Le lendemain du discours du Trône, Michel C. Auger, sur les ondes de Radio-Canada, a posé la question suivante à ses invités politiques : « Est-ce qu’on est capable de faire une réforme de l’assurance-emploi en quelques mois seulement ? »

La question est excellente au regard de la lourdeur notoire de ce programme. La réponse, pourtant, et sans aucune hésitation, est oui. Le gouvernement fédéral vient d’en faire la brillante démonstration. Le réel enjeu sera d’en assurer la pérennité.

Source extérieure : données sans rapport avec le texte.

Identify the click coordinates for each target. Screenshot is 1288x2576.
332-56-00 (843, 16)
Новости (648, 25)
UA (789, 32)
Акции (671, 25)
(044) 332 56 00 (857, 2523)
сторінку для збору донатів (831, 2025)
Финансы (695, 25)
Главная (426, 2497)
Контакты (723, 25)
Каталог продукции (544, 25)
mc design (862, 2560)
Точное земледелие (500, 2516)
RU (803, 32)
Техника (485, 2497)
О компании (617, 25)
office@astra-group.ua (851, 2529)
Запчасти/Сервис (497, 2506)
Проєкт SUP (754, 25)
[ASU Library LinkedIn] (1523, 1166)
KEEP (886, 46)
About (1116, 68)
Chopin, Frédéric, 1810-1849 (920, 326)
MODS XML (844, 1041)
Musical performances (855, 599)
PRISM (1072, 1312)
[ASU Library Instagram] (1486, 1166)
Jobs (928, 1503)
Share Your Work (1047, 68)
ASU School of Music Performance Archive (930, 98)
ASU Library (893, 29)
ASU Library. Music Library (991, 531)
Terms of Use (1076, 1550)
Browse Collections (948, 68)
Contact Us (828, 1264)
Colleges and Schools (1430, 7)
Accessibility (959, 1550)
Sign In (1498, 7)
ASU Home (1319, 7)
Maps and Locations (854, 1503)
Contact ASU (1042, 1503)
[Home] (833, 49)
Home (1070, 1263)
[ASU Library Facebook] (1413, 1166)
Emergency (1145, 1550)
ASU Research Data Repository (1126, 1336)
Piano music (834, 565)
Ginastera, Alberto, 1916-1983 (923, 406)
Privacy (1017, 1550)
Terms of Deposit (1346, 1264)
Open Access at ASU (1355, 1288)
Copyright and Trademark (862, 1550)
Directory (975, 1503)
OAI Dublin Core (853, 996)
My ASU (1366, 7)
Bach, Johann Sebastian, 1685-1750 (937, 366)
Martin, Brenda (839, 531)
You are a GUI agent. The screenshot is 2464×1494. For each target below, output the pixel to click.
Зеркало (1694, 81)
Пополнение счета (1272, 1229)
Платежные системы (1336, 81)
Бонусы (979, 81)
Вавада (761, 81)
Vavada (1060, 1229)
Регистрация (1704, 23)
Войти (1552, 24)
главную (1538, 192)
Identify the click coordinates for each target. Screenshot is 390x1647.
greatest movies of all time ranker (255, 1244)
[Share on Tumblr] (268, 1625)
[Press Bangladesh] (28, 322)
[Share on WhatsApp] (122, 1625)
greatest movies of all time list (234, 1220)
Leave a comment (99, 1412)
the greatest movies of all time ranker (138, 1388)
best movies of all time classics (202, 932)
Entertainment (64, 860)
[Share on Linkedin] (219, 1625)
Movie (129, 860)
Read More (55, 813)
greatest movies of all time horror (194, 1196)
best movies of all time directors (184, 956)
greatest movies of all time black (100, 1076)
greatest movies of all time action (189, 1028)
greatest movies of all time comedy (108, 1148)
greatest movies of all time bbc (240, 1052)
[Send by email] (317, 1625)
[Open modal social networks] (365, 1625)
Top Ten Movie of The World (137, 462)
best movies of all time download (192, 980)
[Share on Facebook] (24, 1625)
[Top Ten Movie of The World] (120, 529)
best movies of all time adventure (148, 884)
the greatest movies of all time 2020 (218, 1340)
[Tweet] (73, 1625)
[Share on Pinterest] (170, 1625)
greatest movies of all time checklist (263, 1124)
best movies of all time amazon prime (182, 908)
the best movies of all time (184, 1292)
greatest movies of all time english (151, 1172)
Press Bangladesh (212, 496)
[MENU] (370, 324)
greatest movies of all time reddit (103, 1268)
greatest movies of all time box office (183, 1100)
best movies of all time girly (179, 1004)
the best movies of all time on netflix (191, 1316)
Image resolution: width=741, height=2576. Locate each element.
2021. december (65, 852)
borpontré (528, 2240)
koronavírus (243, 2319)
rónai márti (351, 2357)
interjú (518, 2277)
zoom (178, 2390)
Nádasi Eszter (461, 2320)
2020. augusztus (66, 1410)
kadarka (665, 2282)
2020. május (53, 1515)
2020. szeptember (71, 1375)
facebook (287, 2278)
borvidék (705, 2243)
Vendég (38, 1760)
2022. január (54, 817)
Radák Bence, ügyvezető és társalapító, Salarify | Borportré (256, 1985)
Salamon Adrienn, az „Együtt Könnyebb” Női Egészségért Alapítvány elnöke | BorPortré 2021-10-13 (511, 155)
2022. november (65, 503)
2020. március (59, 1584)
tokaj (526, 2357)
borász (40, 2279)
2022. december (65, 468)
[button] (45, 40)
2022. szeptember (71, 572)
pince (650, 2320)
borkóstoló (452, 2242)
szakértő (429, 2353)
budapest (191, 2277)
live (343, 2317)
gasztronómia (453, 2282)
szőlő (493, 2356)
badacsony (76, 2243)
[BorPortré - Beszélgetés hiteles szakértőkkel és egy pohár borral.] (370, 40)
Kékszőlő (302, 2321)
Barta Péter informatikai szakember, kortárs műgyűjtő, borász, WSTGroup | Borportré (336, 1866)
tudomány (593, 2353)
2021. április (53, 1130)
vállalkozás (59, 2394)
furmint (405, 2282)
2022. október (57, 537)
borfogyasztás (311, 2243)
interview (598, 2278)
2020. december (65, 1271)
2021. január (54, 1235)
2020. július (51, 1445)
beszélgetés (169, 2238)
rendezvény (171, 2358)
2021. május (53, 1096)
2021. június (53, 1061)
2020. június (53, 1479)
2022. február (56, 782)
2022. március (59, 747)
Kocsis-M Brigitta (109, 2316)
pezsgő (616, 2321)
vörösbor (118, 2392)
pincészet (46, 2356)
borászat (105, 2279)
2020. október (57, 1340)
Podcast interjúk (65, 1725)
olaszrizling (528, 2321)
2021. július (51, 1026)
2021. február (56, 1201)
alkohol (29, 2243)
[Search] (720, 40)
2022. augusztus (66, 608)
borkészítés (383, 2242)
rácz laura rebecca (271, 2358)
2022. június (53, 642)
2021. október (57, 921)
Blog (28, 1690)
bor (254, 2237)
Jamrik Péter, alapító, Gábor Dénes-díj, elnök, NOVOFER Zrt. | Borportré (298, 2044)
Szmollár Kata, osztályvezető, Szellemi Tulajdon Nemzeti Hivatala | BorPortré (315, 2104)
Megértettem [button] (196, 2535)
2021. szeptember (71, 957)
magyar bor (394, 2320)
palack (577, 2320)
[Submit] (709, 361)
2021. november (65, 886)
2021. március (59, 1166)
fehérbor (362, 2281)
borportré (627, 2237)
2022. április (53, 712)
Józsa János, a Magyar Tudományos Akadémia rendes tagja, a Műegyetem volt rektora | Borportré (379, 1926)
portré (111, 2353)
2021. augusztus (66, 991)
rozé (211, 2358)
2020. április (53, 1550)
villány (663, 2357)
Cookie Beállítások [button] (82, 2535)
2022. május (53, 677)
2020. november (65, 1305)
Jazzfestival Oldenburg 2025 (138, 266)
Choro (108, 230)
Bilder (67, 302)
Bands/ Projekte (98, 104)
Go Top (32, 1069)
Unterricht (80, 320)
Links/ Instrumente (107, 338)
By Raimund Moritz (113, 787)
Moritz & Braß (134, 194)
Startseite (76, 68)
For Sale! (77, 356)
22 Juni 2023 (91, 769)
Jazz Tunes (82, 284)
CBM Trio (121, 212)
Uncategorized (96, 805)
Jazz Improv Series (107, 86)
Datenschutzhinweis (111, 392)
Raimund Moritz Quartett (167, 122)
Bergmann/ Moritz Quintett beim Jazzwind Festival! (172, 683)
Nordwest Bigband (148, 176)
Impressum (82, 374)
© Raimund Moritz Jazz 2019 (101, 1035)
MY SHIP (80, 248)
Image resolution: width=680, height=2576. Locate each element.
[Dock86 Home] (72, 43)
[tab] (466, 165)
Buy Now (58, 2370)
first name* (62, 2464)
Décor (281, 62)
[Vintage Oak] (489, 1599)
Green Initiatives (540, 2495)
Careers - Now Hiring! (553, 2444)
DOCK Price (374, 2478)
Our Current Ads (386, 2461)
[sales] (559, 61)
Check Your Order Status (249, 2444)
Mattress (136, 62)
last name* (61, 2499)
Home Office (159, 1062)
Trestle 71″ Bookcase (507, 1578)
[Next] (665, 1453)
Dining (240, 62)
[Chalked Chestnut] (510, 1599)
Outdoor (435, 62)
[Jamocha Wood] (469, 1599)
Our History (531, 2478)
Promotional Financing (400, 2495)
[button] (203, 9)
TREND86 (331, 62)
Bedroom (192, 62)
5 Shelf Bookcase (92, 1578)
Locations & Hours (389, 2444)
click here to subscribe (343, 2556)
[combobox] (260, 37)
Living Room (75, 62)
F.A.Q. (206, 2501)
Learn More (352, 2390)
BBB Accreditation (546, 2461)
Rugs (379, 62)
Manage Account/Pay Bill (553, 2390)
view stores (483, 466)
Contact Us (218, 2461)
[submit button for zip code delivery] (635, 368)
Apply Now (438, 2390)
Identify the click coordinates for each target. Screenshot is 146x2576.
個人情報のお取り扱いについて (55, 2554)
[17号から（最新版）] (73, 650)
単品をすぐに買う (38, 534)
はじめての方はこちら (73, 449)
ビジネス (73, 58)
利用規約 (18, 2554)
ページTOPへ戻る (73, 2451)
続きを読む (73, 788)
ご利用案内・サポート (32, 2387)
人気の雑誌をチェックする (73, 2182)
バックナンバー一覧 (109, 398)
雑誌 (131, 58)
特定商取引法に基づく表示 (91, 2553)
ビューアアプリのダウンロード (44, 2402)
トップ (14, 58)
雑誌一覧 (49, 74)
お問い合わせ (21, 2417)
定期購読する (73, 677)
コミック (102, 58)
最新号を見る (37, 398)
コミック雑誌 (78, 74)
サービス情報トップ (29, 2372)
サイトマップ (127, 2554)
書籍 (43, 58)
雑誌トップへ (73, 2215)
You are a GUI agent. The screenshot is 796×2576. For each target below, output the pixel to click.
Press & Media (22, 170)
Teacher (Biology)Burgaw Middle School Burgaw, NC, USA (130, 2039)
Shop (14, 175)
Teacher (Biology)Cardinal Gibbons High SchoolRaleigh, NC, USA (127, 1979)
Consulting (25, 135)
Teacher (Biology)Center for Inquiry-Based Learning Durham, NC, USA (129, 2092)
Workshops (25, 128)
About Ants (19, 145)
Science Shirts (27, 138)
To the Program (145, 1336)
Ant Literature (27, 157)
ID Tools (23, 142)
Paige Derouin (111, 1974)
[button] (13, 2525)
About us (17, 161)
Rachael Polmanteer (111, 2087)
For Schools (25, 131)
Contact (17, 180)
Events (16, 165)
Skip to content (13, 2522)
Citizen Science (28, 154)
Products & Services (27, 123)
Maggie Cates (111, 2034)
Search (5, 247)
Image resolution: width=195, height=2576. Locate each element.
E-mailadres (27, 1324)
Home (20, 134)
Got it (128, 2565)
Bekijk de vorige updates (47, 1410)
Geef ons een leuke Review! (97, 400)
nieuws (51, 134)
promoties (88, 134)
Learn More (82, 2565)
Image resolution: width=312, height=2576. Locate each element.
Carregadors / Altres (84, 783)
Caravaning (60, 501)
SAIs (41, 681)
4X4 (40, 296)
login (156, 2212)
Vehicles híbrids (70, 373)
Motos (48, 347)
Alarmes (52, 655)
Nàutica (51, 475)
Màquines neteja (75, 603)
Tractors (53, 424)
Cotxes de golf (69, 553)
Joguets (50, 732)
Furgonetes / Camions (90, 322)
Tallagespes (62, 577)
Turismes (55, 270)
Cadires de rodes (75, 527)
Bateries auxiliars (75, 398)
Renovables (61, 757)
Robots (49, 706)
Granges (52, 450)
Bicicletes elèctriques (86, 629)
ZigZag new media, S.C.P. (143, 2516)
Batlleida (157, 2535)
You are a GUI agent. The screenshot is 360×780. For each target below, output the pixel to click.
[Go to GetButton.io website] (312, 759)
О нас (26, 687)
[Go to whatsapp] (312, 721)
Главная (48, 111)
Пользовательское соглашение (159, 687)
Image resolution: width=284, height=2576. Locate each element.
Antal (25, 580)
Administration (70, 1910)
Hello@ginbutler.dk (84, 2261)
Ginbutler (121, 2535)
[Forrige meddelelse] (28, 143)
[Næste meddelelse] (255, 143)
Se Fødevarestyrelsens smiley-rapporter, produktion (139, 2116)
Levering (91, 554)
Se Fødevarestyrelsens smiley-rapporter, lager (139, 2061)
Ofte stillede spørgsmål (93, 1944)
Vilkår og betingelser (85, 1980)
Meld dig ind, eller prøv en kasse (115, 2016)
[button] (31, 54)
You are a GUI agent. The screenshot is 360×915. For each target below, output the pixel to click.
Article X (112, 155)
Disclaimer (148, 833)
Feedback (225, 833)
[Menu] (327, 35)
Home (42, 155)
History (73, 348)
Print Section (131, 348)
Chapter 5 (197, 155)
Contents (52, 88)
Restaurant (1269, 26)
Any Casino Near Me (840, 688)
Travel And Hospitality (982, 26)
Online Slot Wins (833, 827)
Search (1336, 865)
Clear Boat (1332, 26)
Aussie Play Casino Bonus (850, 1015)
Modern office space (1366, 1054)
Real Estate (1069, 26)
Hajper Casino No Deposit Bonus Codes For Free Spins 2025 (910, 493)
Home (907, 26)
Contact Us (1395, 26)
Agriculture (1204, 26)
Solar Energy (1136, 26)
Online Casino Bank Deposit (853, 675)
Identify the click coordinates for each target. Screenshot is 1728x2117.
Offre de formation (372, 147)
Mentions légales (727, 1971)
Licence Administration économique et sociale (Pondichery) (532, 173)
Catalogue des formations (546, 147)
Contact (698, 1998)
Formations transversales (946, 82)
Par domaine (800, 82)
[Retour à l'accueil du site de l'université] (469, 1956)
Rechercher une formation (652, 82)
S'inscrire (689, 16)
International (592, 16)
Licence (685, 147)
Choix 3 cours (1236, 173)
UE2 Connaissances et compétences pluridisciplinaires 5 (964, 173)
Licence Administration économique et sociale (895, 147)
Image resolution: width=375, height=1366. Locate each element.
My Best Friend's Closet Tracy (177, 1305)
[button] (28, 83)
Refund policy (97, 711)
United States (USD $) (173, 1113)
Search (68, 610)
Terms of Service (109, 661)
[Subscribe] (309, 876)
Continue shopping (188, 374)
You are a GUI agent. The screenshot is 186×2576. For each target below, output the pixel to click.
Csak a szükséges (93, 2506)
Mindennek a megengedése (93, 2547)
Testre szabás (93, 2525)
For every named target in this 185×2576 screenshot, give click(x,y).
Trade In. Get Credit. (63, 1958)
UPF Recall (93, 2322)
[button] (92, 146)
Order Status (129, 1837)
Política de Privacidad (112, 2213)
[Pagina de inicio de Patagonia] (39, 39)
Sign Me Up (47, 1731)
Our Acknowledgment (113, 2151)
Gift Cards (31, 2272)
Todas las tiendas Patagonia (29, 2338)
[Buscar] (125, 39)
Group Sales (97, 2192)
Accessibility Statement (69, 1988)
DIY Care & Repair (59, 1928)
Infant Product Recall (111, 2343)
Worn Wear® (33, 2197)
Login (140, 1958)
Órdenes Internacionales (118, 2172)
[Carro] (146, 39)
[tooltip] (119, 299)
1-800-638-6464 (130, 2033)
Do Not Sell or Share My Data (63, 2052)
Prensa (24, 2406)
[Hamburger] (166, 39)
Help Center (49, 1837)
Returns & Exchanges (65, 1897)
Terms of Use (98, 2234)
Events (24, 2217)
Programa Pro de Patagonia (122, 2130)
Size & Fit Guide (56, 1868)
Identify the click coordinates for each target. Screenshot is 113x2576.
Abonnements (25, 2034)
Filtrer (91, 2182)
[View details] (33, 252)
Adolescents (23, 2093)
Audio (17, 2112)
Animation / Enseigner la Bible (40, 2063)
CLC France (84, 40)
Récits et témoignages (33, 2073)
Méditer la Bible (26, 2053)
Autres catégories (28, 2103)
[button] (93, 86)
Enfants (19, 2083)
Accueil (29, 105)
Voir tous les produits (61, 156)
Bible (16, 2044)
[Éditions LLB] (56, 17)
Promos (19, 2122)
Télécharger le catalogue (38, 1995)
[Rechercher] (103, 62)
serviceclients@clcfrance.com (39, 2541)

On ne parle pas ici, en effet, de petites mesures. Avec les changements entrés en vigueur le 27 septembre, la ministre de l’Emploi, du Développement de la main-d’œuvre et de l’Inclusion des personnes handicapées, Carla Qualtrough, et son équipe ont pris à bras-le-corps les fondamentaux de cette loi là où le bât blessait : l’admissibilité, la période et le taux de prestations accordés, le délai de carence, les rémunérations de fin d’emploi ainsi que les sanctions rattachées aux raisons de fin d’emploi jugées invalides. Pour ne donner qu’un seul exemple, on a établi un critère unique d’admissibilité fixé à 420 heures.

Les années 90 avaient laissé ce programme dans un véritable état de ruine, réduisant son accessibilité de façon draconienne tout en dégageant des dizaines de milliards de dollars de surplus détournés de leur destination. Nous avons dû vivre avec ces paramètres pendant trois décennies. Nous sommes aujourd’hui placés devant une évidence : le gouvernement vient de procéder, par simple voie réglementaire, à des changements majeurs de ce programme.

Prenant acte de ce que la crise sanitaire, doublée d’une grave crise économique, a mis à découvert, c’est-à-dire les failles importantes et la lourdeur de notre filet social, le gouvernement a ainsi introduit un nouveau cadre de protection mieux pensé, mieux adapté et plus agile.

Une réforme temporaire

Ces mesures, qui prennent les traits d’une véritable réforme, demeurent tout de même des mesures temporaires avec une date de péremption fixée au 11 septembre prochain. Peut-on imaginer, après, revenir à la case départ, c’est-à-dire avec un régime inique, déconnecté des réalités du terrain et des nécessités ?

Le discours du Trône a fixé un objectif : « Cette pandémie a montré que le Canada a besoin d’un régime d’assurance-emploi adapté au XXIe siècle, y compris pour les travailleurs autonomes et les personnes qui travaillent dans l’économie à la demande. » La barre est là.

Et c’est ce à quoi nous invitons non seulement le gouvernement, mais l’ensemble des composantes de la société civile : favoriser la mise en place d’une réforme permanente du programme d’assurance-emploi permettant d’établir une meilleure couverture, mais aussi, en quelque sorte, un nouvel équilibre.

Alarmisme à prévoir

Certains argumenteront que le gouvernement est allé trop loin, ignorant du coup que ces mesures aident des millions de nos concitoyens et soutiennent directement l’économie. Dans tous les cas, cela se discute. D’autres martèleront qu’après la PCU, c’est l’assurance-emploi qui représentera un frein à la reprise économique. On entend déjà les sirènes.

Des alarmistes nous montreront le déficit, qu’il nous faut bien sûr appréhender. Selon le rapport actuariel 2021 publié en août, celui-ci sera à la fin de 2021 de quelque 8 milliards. Ce ne sera pourtant pas la première fois que la « caisse » fera face à un déficit, puisqu’elle suit les courbes de l’économie. Ce déficit sera facilement épongé, comme par le passé, en fonction d’un taux de cotisation équilibré, voire raisonnable, et par l’apport de nouveaux revenus générés entre autres par les hausses des salaires et par l’augmentation du nombre de salariés dans la population, ainsi que la baisse prévisible des taux de chômage.

L’enjeu, pour nous, n’est pas sorcier : d’une réforme temporaire, nous devons passer à une réforme permanente assurant l’objectif de nous donner un programme d’assurance-emploi digne du XXIe siècle. Nous sommes là. Et nous travaillerons de façon imperturbable à l’atteinte de cet objectif.